**THE PROBLEM:** Each line below that includes the word "футболки" is to be reported.

= = = =

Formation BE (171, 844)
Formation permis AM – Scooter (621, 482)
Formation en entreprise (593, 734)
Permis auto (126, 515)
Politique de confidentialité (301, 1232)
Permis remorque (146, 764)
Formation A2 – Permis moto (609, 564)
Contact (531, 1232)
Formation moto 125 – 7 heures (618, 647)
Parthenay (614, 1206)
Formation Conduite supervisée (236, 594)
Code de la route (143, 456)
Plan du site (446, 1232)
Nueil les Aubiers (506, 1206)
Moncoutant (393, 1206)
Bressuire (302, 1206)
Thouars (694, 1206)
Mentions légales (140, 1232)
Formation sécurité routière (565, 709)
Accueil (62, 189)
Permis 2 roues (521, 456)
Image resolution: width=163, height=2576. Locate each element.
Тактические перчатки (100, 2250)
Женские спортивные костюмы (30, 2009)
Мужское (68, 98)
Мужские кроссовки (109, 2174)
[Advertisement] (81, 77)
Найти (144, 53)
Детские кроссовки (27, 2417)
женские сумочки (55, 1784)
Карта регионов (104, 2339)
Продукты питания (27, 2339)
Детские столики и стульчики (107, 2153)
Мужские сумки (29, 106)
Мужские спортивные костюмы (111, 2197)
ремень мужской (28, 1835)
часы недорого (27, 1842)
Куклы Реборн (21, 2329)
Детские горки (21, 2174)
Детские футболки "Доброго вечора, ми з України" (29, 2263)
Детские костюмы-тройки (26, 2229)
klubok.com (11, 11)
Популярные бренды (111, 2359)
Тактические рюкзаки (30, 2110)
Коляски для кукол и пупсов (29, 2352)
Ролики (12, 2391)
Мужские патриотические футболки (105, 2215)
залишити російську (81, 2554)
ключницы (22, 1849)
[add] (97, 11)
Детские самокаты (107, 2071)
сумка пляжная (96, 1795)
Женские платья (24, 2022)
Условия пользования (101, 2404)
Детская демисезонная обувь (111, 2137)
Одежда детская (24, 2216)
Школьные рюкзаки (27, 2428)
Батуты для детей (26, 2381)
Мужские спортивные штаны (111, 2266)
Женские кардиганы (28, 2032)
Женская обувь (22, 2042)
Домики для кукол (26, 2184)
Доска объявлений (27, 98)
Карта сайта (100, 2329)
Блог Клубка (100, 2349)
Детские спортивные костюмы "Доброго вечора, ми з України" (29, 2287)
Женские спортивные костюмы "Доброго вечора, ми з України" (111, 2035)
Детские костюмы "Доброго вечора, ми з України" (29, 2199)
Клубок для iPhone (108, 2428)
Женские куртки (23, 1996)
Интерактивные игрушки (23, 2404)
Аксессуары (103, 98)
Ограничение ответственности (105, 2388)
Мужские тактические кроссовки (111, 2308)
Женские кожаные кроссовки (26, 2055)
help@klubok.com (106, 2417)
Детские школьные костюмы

= = = =

**WRITTEN RESPONSE:**
Детские футболки "Доброго вечора, ми з України" (29, 2263)
Мужские патриотические футболки (105, 2215)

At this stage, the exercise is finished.